Unveiling the Duplicitous Nature of Mainstream Outlets: Exposing Conspiracies on Extreme Websites and Beyond | Owen Jones

**The Misinformation Problem: Examining the Scale and Impact**

**Survey Results Contradict Common Beliefs**

It may come as a surprise to many that a significant portion of the adult population in Britain has either participated in anti-vax protests or is willing to do so. Similarly, the claim that millions of people have attended demonstrations against the introduction of central bank digital currencies (CBDCs) seems unlikely. These assertions are based on new polling research conducted by King’s College London in collaboration with the BBC. However, it is important to approach these findings with skepticism, as polling methods and question phrasing can greatly influence the results.

**Questionable Polling Methods**

The King’s College London study surveyed over 2,000 British adults using an online survey conducted by reputable polling company Savanta. However, a full breakdown of the polling methods has not been published, making it difficult to fully assess the validity of the results. Polling can provide valuable insights into public opinion, but it is essential to consider the methods employed and the specific questions asked.

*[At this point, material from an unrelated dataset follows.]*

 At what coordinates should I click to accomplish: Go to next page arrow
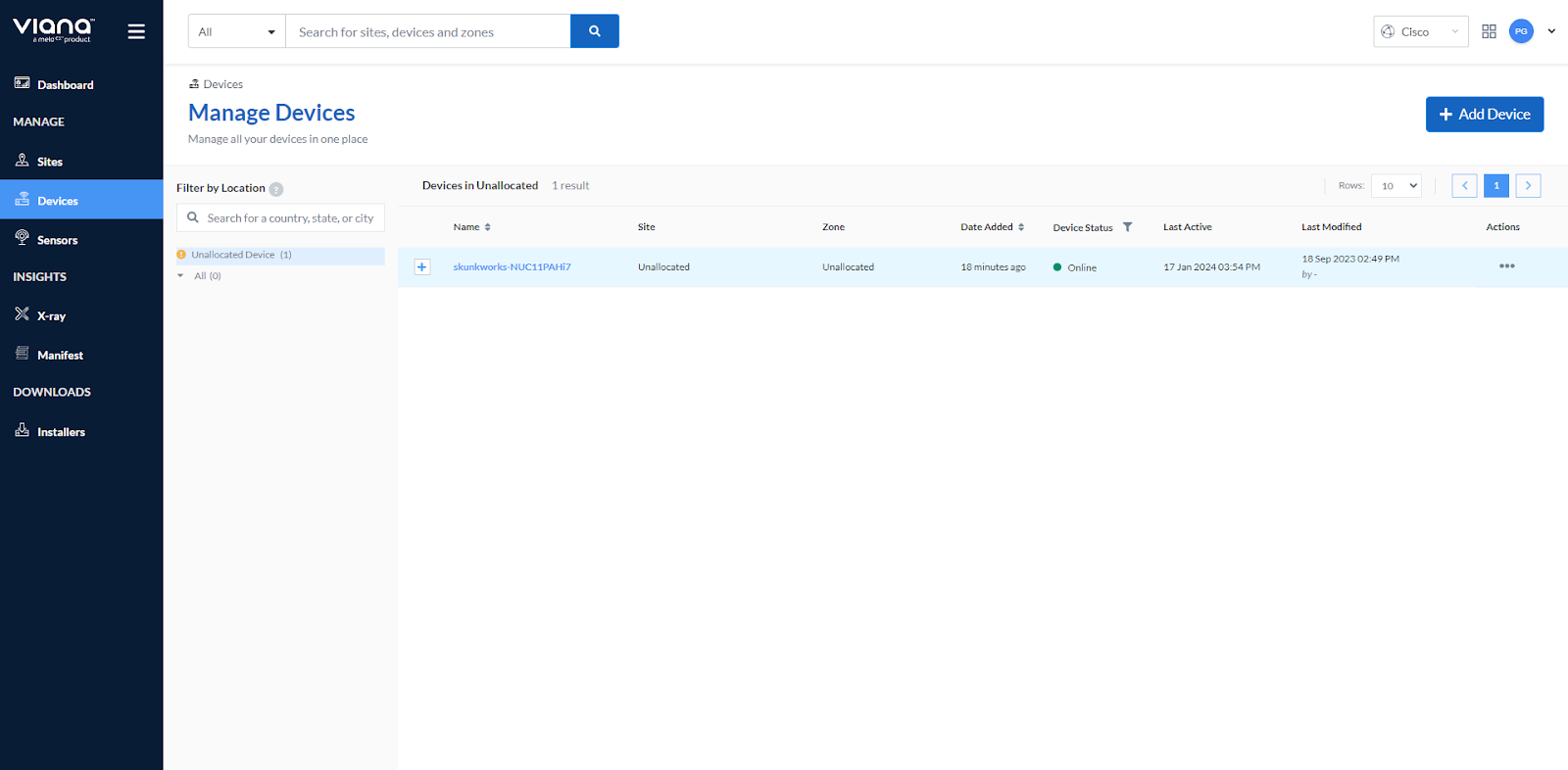[1528, 186]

For example, the study asked respondents whether they believed the World Economic Forum was using the Covid recovery as an opportunity to establish a totalitarian world government. Approximately one-third of participants indicated that they believed this to be true. However, when further questioned, only 55% of those individuals reported having encountered information that reinforced this belief. This raises concerns about the validity of the study’s claims regarding widespread belief in extreme conspiracy theories.

**Limitations of Anti-Misinformation Research**

The King’s College London study highlights some of the weaknesses of anti-misinformation research. It is possible that individuals who are particularly fascinated by misinformation are predisposed to believe that false narratives propagated by alternative media outlets are more prevalent than they actually are. Therefore, it is crucial to carefully analyze and interpret the findings of such studies.

**The “Hoax” Debate**

One noteworthy finding from the report is that nearly a quarter of Britons believe that Covid is a hoax. However, a previous survey by YouGov found that only 3% of respondents shared this belief. The disparity in results can be attributed to the different definitions of the term “hoax” used in the surveys. While YouGov specifically defined “hoax” as the belief that the virus does not exist and is a myth created by powerful forces, the King’s College London study employed a more general definition.

The ambiguity surrounding the term “hoax” in the study leaves room for various interpretations, such as the virus being intentionally released from a Chinese lab or accidentally leaked and covered up. These theories, while personally met with skepticism, are considered plausible by the Biden administration and have been discussed by the FBI. Thus, it is important to carefully consider and define terms to ensure accurate interpretation of survey results.

**The Danger of Misdirection**

One potential danger associated with anti-misinformation research is the tendency to inflate the scale of the problem by focusing on fringe ideas and publications. This distracts from the more significant influence that mainstream outlets have on public opinion. For instance, the study discusses the “great replacement theory” and its association with alternative media outlets; however, it fails to mention the mainstream UK-based publication, the Spectator, which has published articles supporting this theory.

Similarly, the study highlights the belief held by approximately one-third of the adult population that 15-minute cities are an attempt to restrict personal freedom and increase surveillance. This theory has gained traction, in part, due to coverage by mainstream outlets such as Mail Online, the most-read online newspaper in Britain. Thus, it is essential to address the role of mainstream publications in spreading misinformation rather than solely focusing on fringe sources.

**Challenging Established Institutions**

Examining the role of mainstream media in disseminating misinformation presents a more challenging task than addressing fringe outlets. Mainstream publications are diverse, making it difficult to pinpoint specific narratives or sources of misinformation. Moreover, individuals who embrace false conspiratorial beliefs tend to reject supposedly reputable newspapers and broadcasters, making it challenging to study the influence of mainstream outlets.

Although it is acknowledged that mainstream publications play a significant role in perpetuating false narratives, anti-misinformation efforts often overlook their impact. By attributing the problem solely to new internet-based media, the focus is diverted from the mainstream outlets that have a more substantial influence on public opinion. Tackling misinformation effectively requires scrutinizing and challenging the largest media institutions, even if it means confronting more significant players in the field.

In conclusion, while the King’s College London study provides insights into the prevalence of conspiracy theories and misinformation, it is crucial to approach the findings with caution. Polling methods and question phrasing greatly impact the results, and anti-misinformation research must be careful not to inflate the scale of the problem or deflect attention from mainstream outlets. A comprehensive approach that examines the influence of established institutions is vital in combating misinformation effectively.